Alzira Fragoso

Algumas palavras sobre o meu trabalho

A minha poética é tecida pelo tempo; um tempo-sem-tempo no qual passado e presente se misturam, amalgamando memórias antigas, vivências presentes, sonhos, fantasias. Memórias do corpo – memórias da alma.

A tradição francesa do toile de jouy, estamparia em que cenas campestres são reproduzidas e repetidas, e a pintura oriental, na qual instantâneos do cotidiano vão percorrendo a obra, têm sido fontes de observação.

Venho desenvolvendo um trabalho que enfatiza a repetição de ações, com variação de motivos, criando um ritmo, um elo entre pintura–música–literatura e pequenos textos–poemas inspirados em canções, haikais, trazendo ao trabalho uma espécie de mantra.

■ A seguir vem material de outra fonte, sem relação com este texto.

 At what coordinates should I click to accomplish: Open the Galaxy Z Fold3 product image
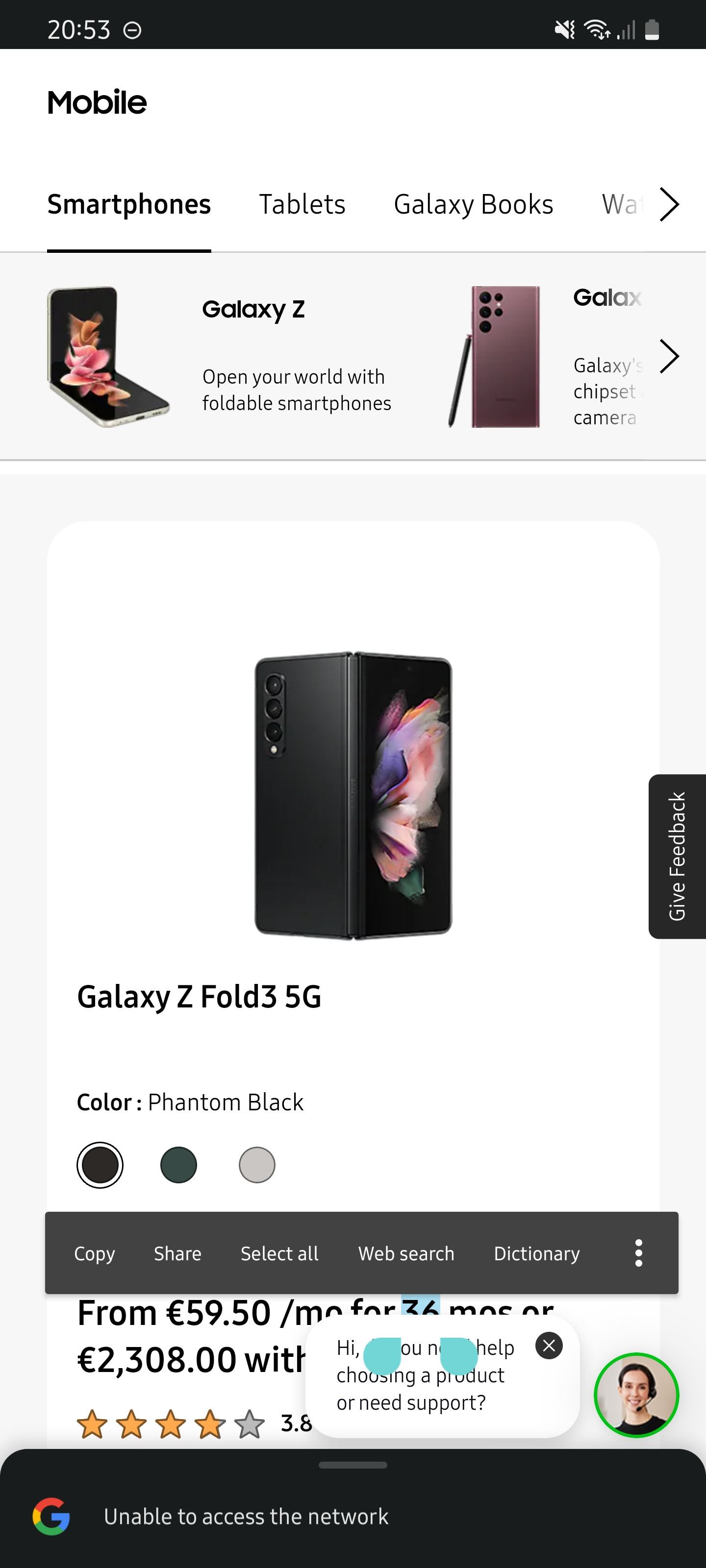click(x=353, y=796)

A busca de simplicidade e liberdade de expressão contida, que intensifica a vibração da obra, conduz-me a ouvir JOBIM que, com a repetição de sons em variações sutis e delicadas, traz um norte à minha busca de síntese.

Uma paisagem em movimento, ora saturada, ora vazia, com árvores, frutos, flores, pássaros, dão ênfase à pequenez da figura humana.

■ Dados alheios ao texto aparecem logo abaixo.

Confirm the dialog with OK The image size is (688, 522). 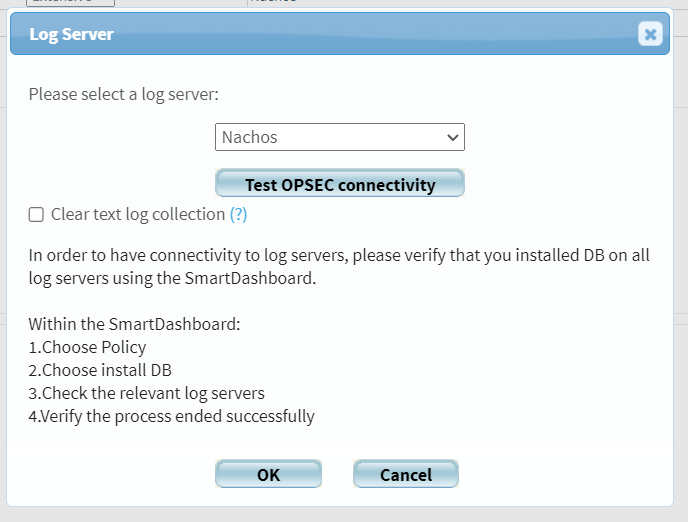tap(268, 475)
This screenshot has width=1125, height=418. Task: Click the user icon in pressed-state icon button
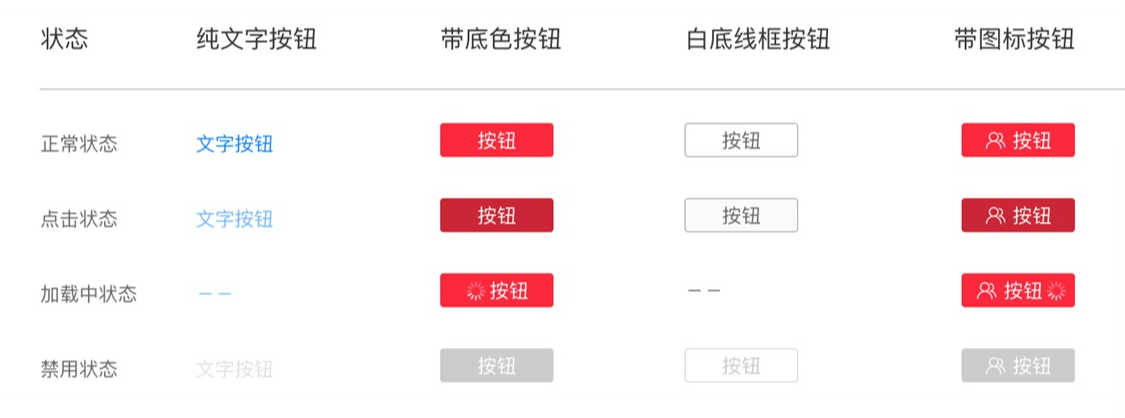pos(995,216)
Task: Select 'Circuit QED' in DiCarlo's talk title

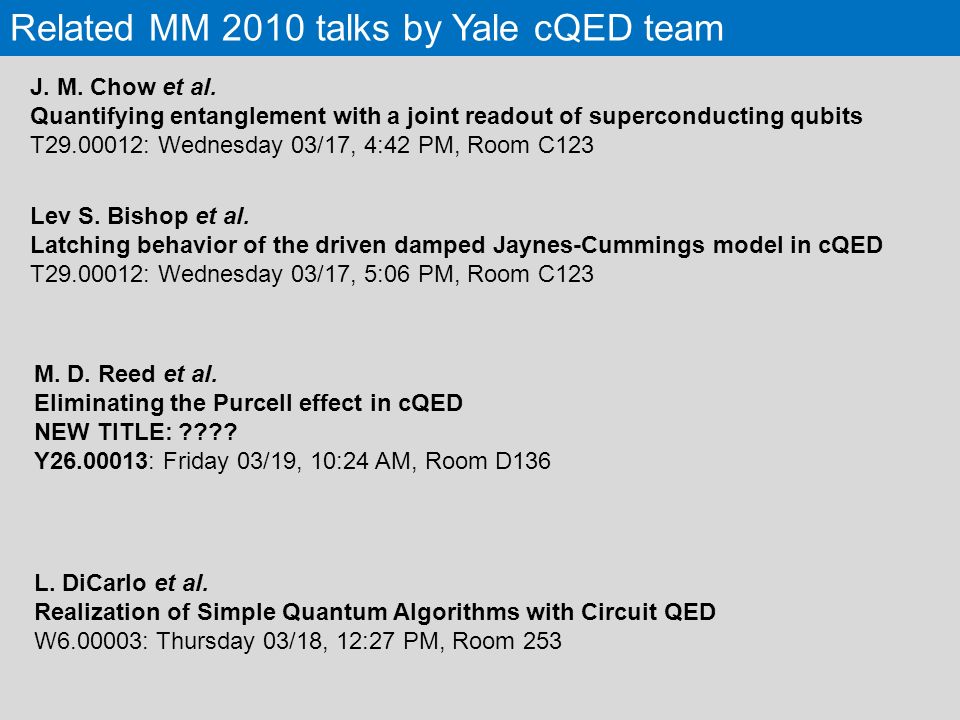Action: pos(648,612)
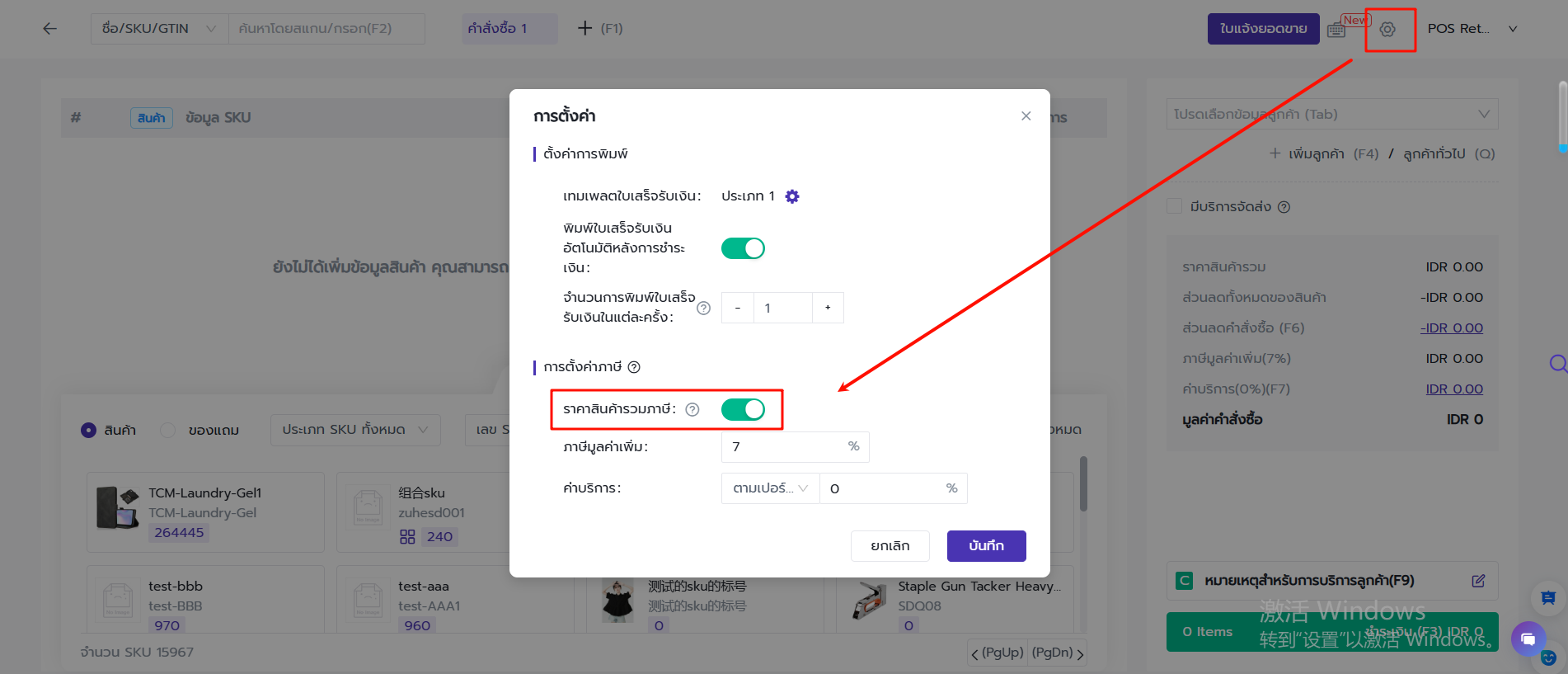Image resolution: width=1568 pixels, height=674 pixels.
Task: Click the ยกเลิก cancel button
Action: (890, 546)
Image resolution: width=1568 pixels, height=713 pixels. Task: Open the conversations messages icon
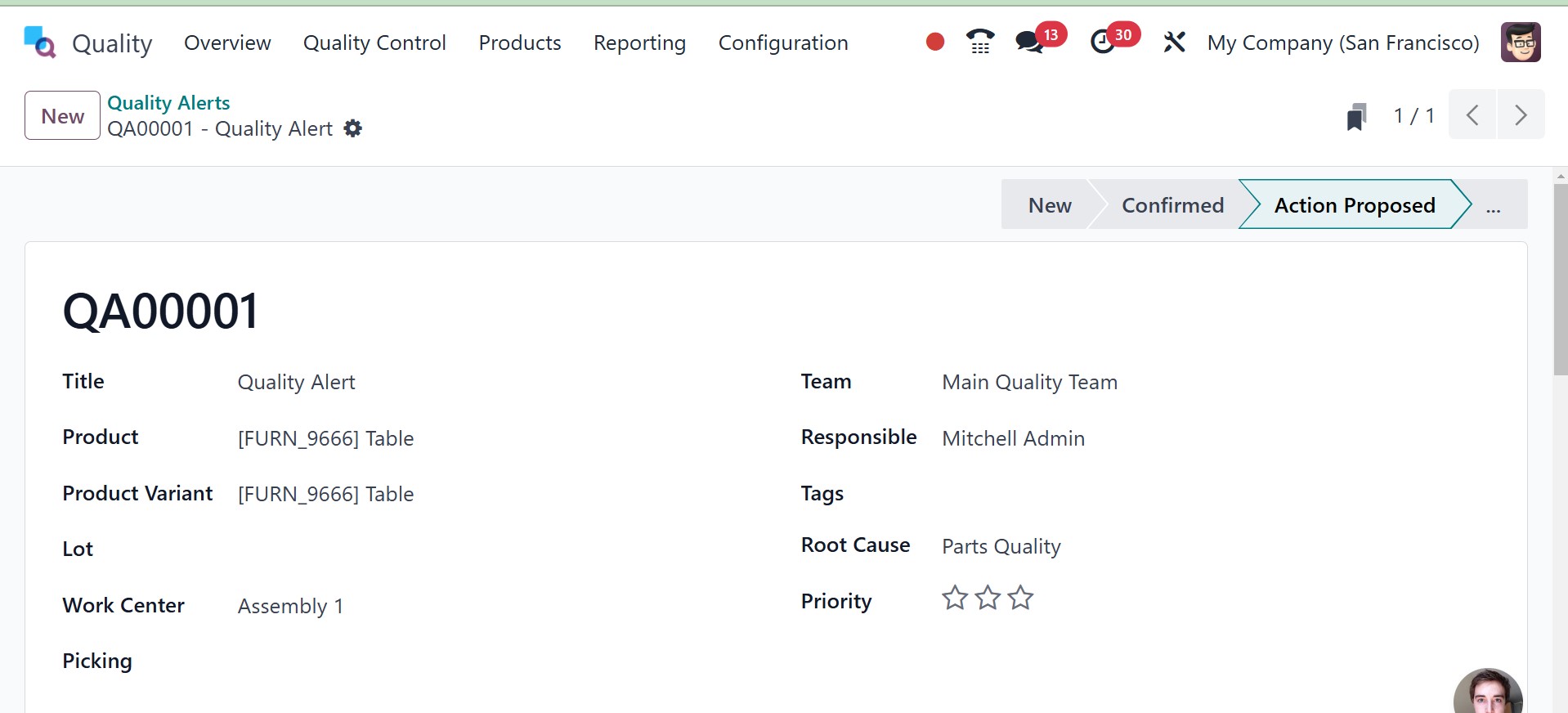1029,42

O patchwork de imagem, ora do mundo infantil, familiar, ancestral, ora com cenas presentes, de ausência, amor, solidão, dor, incompreensão, compõe o meu expressionismo poético.

Não trabalho com o tempo cronológico, nem com o espaço real, e, sim, com a memória desse tempo e desse espaço, fazendo com que tudo aconteça simultaneamente, quase um diário visual.

Elegi como suportes o mármore–eterno e a lona de algodão, material simples e antigo trabalhado com colagens de organza de seda e rendas, criando superposições e dando relevo à obra. É o fazer que me interessa, o uso das mãos, o exercício da minha criação, as marcas da minha alma.

Busco condensar meu universo em composições plásticas, ressaltando a forma, o movimento e o jogo literário, criando um ritmo, tentando seduzir o espectador para que ele se sinta imerso na obra.